Wu Yue sourit fièrement. « Ça éloigne les insectes et les petites bêtes pour qu'on puisse dormir tranquille. »
Les hommes-bêtes soupirèrent d'admiration. « Les femelles pensent à tout. »
Elle se blottit dans son nid de paille et les regarda. « Si vous avez froid, il y a des peaux dans la hotte. Prenez-en une. »
Puis elle tira sa petite couverture de peau sur elle et ferma les yeux.
Les deux hommes-bêtes près du feu échangèrent un regard et se détendirent.
Cette petite femelle est trop facile à gérer. Elle ne pleure pas, ne fait pas d'histoires, et en plus elle cuisine divinement. Ramène-la.
Puis ils se rappelèrent les instructions de leur Wu et frissonnèrent. Mieux vaut pas.
L'un des guerriers plongea la main dans son pagne et en sortit un insecte. « La pluie est forte. Les autres peuvent-ils recevoir notre message ? »
Son compagnon regarda le bas de son corps et tressaillit. « Tu as gardé cet insecte là tout ce temps ? »
Le premier suivit son regard et rougit. « On n'a qu'un seul morceau de vêtement.

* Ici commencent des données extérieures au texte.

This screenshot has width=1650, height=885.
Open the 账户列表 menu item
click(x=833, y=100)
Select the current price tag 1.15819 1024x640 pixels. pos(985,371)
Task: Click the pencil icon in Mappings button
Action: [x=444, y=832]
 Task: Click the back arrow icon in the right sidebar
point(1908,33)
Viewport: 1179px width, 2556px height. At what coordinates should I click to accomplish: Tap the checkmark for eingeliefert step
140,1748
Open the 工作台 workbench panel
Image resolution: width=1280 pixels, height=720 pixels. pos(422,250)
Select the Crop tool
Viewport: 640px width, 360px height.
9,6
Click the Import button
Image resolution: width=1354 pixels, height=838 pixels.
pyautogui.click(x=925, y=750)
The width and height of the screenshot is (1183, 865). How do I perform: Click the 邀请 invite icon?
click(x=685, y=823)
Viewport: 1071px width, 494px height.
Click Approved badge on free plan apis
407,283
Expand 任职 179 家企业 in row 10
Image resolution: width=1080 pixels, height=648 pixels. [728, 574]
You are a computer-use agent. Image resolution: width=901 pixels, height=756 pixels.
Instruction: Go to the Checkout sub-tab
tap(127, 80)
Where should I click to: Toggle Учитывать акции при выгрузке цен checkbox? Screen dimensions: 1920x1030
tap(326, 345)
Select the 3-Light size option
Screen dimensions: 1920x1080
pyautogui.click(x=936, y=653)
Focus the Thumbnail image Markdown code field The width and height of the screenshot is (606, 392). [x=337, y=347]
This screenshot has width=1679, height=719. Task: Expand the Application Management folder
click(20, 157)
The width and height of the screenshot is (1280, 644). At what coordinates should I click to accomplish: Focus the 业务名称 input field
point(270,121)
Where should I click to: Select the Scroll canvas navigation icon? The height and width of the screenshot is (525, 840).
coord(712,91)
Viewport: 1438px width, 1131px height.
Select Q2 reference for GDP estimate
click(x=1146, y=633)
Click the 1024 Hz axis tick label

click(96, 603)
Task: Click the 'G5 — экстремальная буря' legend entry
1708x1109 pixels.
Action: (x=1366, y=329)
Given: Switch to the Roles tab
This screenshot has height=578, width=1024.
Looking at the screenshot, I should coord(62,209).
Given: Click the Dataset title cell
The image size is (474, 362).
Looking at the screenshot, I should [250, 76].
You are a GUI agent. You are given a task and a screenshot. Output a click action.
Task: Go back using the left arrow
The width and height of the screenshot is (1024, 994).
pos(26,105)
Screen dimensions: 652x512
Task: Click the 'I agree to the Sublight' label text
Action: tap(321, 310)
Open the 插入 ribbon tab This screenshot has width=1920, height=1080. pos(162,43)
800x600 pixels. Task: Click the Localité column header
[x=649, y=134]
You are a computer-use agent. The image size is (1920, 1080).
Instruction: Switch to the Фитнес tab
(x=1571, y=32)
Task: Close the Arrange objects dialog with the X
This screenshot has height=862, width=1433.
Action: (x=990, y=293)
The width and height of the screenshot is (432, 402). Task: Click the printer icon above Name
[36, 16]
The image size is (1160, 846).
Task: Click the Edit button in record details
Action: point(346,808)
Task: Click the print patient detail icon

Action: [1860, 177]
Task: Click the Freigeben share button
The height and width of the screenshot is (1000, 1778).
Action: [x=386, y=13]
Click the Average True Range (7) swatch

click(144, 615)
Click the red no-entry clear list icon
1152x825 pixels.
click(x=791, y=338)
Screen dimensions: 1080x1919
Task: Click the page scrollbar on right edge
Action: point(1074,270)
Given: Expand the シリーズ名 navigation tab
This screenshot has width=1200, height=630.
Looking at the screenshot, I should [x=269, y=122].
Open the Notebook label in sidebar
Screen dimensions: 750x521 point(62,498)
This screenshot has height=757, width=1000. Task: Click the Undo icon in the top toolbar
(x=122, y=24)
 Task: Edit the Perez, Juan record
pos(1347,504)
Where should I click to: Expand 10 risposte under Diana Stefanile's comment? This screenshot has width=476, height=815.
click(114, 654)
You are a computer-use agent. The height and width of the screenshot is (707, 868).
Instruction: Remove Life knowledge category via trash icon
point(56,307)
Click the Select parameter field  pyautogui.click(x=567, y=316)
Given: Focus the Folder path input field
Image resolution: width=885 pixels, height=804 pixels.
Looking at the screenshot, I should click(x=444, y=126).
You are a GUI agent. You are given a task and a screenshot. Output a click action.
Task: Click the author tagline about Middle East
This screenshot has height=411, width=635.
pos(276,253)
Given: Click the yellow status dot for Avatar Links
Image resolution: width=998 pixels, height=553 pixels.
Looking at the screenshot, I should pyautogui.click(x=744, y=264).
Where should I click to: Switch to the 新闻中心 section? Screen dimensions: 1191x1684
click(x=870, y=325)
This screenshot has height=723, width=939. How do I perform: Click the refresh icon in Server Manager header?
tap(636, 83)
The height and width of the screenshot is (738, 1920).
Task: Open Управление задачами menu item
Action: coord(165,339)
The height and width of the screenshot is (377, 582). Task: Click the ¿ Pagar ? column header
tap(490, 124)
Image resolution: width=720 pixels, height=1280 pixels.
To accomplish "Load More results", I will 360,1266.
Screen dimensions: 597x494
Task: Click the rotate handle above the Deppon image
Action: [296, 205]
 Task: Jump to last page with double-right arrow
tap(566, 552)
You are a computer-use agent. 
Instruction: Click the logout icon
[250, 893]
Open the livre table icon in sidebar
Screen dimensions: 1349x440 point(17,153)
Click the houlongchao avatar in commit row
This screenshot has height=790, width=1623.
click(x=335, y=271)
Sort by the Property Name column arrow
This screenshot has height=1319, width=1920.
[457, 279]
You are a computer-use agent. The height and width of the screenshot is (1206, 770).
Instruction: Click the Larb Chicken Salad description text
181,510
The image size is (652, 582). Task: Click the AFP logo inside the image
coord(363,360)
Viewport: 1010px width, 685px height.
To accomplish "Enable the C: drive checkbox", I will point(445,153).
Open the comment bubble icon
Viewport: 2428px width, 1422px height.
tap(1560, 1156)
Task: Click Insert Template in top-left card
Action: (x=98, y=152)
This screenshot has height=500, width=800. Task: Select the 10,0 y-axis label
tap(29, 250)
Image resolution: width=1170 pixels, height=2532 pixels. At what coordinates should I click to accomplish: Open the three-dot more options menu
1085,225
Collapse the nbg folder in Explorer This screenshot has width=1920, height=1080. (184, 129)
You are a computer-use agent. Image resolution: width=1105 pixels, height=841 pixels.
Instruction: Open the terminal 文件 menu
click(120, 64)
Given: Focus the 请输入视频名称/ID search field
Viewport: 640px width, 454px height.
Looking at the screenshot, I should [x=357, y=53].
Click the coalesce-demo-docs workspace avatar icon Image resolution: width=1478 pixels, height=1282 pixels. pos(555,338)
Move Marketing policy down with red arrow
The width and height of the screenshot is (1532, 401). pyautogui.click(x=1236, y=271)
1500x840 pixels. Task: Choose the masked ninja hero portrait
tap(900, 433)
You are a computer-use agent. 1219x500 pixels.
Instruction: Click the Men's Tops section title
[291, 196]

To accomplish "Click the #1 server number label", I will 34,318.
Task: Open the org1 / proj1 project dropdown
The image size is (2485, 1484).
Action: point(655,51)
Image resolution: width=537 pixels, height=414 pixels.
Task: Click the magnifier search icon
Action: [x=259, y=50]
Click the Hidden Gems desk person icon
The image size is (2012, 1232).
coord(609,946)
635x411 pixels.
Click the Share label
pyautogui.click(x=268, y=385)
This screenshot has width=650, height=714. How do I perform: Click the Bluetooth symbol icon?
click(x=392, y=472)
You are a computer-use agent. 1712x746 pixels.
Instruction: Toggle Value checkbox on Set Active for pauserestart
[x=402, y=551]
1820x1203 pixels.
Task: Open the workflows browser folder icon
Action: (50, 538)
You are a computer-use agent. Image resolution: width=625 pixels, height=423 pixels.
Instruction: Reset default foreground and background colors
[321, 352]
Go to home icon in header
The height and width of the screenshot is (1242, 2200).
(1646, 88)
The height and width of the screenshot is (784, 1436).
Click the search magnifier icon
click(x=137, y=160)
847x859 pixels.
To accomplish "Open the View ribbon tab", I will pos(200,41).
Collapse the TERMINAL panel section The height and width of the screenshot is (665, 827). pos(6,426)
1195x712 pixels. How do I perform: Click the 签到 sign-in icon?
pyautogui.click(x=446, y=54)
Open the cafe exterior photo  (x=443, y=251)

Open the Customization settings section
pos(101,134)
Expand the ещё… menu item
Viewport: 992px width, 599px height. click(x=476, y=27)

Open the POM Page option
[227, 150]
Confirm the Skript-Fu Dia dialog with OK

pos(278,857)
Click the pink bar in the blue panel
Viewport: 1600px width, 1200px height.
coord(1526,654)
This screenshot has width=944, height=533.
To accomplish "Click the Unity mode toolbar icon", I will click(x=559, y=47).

Où d'autre aurais-je pu le mettre ? »
Son compagnon lui tapa l'épaule avec admiration. « Je comprends enfin pourquoi le Wu t'apprécie. Cet esprit de sacrifice force le respect. »
« Je crois que tu voulais me complimenter, mais ça n'en a pas l'air. »
Il le dévisagea et lui tendit l'insecte. « Toi, lâche-le. »
Son camarade fit la grimace. « Tu l'as gardé dans ton pagne si longtemps. Merci bien. »
Maintenant qu'il le disait, le guerrier se sentit lui aussi un peu mal à l'aise là-dessous. Songeant à la férocité habituelle de l'insecte, il frissonna.
Il hésita, puis posa délicatement l'insecte au sol. « Qu'il parte tout seul. »
L'instant où il toucha le sol, il fonça vers l'entrée. Juste avant d'atteindre l'orifice de la grotte, il poussa un cri strident de douleur.
Surpris, les deux hommes-bêtes regardèrent Wu Yue. Elle dormait toujours profondément.
« Espèce de cochon de bête ! Elle a mis de la poudre à l'entrée. L'insecte ne peut pas passer. »
Honteux, le guerrier se leva, attrapa l'insecte et l'emporta dehors.
Effectivement, dès qu'il quitta la grotte, il disparut dans la nuit.
Dehors, le vent glacial hurlait. Dedans, le feu crépitait chaleureusement. Même les hommes-bêtes commencèrent à somnoler.
« Toi, tu veilles en premier. Je dors. On échangera plus tard. »
Avant que l'autre ne puisse répondre, le premier avait déjà fermé les yeux.
Le guerrier restant grommela et serra le poing, mais se retint.
Mais peut-être que c'était trop confortable. Ses paupières s'alourdirent à leur tour, et avant longtemps, ses ronflements doux se mêlèrent au bruit du feu.
À cet instant, Wu Yue rejeta sa couverture de peau et se redressa.
Elle s'approcha silencieusement des deux hommes-bêtes endormis, un sourire subtil aux lèvres.
Deux petits tubes de bambou apparurent dans sa main. Elle trempa les bâtonnets pointus dans le liquide à l'intérieur et piqua les deux guerriers.
Puis elle s'assit dans son nid de paille et commença à méditer.
Demain s'annonce comme un sacré spectacle.